General characteristics
- Tonnage: 3,822 GRT
- Length: 114 m (375 ft)
- Beam: 15 m (48 ft)
- Draft: 7.6 m (25 ft)
- Installed power: 750 hp (560 kW)
- Propulsion: 1 × steam engine; 1 × propeller;
- Sail plan: Barque
- Complement: 40

= Maria Rickmers =

Missing barque

Maria Rickmers was a five-masted barque, one of the few such vessels. She was launched in 1891 to carry rice between South-East Asia and Germany and sailed on her maiden voyage in 1892. The ship was unstable, and she was last seen while sailing back to Germany. Her last confirmed sighting was off Java that July, although a vessel matching the barque's unique description was spotted off the Azores in November, and a message in a bottle was found in 1894 in Scotland which claimed that the ship sank in December 1892.
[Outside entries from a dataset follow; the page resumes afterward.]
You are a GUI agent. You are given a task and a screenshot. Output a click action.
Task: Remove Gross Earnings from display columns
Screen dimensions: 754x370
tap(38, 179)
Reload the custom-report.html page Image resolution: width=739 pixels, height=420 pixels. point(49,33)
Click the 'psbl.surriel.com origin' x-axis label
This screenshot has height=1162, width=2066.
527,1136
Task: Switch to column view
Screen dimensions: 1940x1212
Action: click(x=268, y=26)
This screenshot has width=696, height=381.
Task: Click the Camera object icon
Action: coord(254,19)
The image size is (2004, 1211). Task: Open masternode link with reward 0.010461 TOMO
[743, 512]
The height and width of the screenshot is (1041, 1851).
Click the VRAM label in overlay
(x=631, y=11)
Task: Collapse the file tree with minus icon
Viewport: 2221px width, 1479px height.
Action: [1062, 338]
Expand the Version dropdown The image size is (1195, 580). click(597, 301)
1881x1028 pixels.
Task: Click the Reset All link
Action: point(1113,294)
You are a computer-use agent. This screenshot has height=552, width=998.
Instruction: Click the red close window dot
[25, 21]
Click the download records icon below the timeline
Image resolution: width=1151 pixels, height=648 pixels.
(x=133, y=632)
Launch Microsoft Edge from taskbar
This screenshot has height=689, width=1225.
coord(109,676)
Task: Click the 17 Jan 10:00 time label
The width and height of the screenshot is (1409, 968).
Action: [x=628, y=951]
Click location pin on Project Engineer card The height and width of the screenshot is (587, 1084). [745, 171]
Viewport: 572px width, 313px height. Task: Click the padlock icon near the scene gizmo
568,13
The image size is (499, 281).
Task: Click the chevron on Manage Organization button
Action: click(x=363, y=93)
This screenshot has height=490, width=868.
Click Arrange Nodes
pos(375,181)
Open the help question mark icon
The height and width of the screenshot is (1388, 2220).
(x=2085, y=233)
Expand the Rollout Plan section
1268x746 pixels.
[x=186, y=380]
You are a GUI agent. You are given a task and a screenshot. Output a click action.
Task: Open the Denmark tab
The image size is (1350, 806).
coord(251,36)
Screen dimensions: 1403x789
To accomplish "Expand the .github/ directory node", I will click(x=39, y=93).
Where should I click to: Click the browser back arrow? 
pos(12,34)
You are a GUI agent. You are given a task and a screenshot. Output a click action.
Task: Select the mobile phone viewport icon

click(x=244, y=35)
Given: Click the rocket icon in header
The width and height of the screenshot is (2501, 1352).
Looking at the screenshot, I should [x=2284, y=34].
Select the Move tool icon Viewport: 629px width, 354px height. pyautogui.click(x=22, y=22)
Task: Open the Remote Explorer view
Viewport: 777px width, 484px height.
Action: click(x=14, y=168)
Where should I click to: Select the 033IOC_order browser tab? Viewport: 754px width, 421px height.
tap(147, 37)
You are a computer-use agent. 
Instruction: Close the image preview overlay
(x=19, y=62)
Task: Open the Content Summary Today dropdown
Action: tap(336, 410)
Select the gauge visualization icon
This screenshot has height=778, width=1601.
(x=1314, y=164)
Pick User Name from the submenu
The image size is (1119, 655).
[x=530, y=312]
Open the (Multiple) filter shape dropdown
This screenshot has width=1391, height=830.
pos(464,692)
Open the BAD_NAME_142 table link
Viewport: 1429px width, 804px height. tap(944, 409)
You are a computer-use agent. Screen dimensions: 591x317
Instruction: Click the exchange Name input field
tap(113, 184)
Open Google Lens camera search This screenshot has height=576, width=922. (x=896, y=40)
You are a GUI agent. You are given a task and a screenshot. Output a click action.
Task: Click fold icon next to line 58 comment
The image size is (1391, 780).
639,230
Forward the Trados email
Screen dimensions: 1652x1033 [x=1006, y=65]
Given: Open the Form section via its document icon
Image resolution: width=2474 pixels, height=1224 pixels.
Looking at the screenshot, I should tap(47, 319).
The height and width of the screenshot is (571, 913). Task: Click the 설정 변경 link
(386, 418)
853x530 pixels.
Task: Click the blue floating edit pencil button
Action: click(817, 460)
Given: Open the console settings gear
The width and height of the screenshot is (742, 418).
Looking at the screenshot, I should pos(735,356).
== Design and construction ==
During the 1890s, the proliferation of steamships reduced profits produced by sailing ships. In response, several companies ordered large five-masted barques that could carry immense amounts of cargo with fewer crew and lower costs. One company was the German firm Rickmers Reismühlen, which ordered such a ship to carry rice from Burma to the company's mills in Bremen. The ship, named Maria Rickmers after the wife of one of the company's owners, had a length of 375 ft, beam of 48 ft, draught of 25 ft, a tonnage of , and a complement of 40. She was equipped with a double bottom and a 750 hp triple expansion engine that turned a double bladed feathering propeller, which could produce 7 kn in calm weather. Her five masts carried 57,000 ft2 of sail.

Maria Rickmers was built by John Russell's shipyard in Glasgow, launched on 18 December 1891, and completed in March 1892. When launched, she was the largest sailing ship built in the United Kingdom and one of the largest sailing ships in the world. The ship was the second five-masted barque ever built, after the nitrate-carrying France I. The design rapidly lost popularity as the ships were not economically successful.

== Voyage ==
The first leg of her maiden voyage, with a load of coal from the United Kingdom to Singapore, took 82 days. Several of the early five-masted barques were unstable, a characteristic exacerbated when fully loaded. The voyage was difficult as the ship was unstable, hard to control, cumbersome, and slow. Rickmers was unsatisfied, and sent a harsh message to the ship's captain, blaming him for the issues. The captain died soon after, which left the ship under the command of the chief mate. Maria Rickmers then travelled to Saigon to load rice before sailing to Bremen. Her last confirmed sighting was on 24 July 1892, off the coast of Anjer on Java.

The captain of Antioco Accame stated he spotted a five-masted ship with a funnel while sailing 300 nmi west of the Azores on 11 November. Another crew member objected to the description and stated he passed a five-masted ship on 8 October while 400 nmi off Cape Verde. In 1894, a tin box was found near Greenock that bore the ship's name. Inside was a note that claimed the ship was sinking on 12 December 1892. William Fairburn theorized that the ship's new captain felt pressured by the company to sail as fast as possible on the return trip, which led the unstable vessel to capsize, killing the entire crew.